The compiler never throws on bad source: it recovers from syntax errors and reports all problems in a single pass. Each is a Diagnostic:

interface Span { start: number; end: number; }          // byte offsets into source
type Severity = "error" | "warning";
interface Diagnostic {
  severity: Severity;
  message: string;
  span?: Span;       // source location, when known
  code?: string;     // stable machine code, e.g. "E_ROOM_SIZE"
  hints?: string[];  // optional "did you mean …?" suggestions
}

formatDiagnostic(source, d) (also exported) renders a caret-framed snippet:

error[E_ROOM_SIZE]: room "bed" must have a positive size
  --> 1:27
   |
 1 | room id=bed at (0,0) size 0x4000
   |                           ^^^^^^
   = help: did you mean 3000x4000?

offsetToLineCol(source, offset) converts a byte offset to a 1-based { line, col }. The arch CLI prints these frames for every diagnostic.

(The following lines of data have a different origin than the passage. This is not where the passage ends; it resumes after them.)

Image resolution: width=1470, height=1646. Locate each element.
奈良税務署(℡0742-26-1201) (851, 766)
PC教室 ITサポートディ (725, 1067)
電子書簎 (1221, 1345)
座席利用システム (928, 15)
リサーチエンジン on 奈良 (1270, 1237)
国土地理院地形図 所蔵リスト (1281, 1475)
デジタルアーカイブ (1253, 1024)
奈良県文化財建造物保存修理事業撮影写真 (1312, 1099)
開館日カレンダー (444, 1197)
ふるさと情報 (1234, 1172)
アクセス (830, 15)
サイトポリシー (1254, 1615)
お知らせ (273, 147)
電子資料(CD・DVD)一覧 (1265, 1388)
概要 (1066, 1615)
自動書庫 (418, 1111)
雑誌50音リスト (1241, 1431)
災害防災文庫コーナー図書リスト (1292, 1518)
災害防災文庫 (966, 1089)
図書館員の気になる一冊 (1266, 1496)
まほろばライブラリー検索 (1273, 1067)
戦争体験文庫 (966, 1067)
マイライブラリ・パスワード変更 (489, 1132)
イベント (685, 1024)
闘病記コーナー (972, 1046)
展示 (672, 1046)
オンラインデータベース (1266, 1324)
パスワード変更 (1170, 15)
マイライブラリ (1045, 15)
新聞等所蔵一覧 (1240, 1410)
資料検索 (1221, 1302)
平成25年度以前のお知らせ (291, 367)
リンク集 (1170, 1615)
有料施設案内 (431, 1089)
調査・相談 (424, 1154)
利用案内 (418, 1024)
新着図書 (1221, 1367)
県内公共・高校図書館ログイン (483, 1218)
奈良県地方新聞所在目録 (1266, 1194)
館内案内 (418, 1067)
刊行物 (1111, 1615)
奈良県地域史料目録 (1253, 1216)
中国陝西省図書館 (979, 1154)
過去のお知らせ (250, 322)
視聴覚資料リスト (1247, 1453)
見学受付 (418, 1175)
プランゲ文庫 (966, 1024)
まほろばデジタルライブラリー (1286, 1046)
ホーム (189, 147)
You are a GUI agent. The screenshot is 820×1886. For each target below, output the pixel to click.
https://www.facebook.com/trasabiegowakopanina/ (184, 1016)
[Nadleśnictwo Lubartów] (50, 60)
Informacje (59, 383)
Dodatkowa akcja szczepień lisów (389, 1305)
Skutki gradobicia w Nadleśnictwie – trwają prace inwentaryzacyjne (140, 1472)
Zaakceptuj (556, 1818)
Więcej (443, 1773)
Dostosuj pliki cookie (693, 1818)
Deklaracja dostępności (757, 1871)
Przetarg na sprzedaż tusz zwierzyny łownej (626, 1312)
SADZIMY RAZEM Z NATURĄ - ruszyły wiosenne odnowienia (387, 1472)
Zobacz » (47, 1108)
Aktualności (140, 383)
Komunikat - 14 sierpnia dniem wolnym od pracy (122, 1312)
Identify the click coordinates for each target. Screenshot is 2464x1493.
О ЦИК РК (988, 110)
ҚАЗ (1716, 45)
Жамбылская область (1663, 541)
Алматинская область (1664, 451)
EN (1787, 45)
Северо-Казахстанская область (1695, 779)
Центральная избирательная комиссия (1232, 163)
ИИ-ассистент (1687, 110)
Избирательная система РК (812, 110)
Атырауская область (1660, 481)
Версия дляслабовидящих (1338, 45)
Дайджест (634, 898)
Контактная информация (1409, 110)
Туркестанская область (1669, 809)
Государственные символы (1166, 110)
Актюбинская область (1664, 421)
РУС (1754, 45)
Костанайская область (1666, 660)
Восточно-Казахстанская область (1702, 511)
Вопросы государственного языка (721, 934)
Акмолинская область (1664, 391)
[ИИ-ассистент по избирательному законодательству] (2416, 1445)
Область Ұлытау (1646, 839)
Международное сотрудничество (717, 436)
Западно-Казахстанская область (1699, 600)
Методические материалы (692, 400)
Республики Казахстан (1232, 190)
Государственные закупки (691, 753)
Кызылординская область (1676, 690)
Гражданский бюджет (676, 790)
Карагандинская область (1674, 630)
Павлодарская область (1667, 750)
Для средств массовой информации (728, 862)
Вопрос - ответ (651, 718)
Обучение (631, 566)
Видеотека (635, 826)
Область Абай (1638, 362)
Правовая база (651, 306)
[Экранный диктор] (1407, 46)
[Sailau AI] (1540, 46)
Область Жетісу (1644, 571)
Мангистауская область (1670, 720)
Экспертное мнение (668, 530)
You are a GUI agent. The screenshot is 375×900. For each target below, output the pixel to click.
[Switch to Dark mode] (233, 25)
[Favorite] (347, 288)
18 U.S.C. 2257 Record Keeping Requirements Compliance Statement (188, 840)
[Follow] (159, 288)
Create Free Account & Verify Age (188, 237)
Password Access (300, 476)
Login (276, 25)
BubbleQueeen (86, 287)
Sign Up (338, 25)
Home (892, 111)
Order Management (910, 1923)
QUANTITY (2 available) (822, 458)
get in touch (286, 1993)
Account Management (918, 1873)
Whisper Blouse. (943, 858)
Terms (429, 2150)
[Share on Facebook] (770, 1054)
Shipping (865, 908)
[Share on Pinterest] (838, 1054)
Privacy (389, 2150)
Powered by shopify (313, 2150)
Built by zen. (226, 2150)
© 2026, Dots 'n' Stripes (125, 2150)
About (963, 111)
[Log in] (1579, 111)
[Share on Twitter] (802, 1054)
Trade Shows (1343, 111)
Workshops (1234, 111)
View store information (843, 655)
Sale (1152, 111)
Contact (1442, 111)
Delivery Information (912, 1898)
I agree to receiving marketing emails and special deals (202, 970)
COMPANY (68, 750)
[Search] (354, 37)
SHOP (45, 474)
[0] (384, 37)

Options: width (px for the <svg>; height derived from aspect ratio) and noCache (bypass the memoization cache).

Worked example

See examples/studio.arch and examples/two-bed.arch, or try the playground.

Architecture (for contributors)

The compiler is a pipeline: lex → parse → resolve(AST → IR) → render. Every element type (wall, room, door, …) is a single self-contained module in src/elements/ implementing a common ElementDef (parse / resolve / render); parse, resolve, and render all iterate the registry rather than a hard-coded switch. resolve() (in src/ir.ts) is the single place semantics live — grid-snap, id assignment, opening-hosting, and checks — and it produces a new immutable IR (the AST is never mutated). render() consumes the IR only, which keeps it backend-ready.

To add an element type: write one src/elements/<name>.ts exporting an ElementDef, then add one register() line in src/elements/index.ts. No edits to the parser, resolver, or renderer cores are needed — column is the worked example.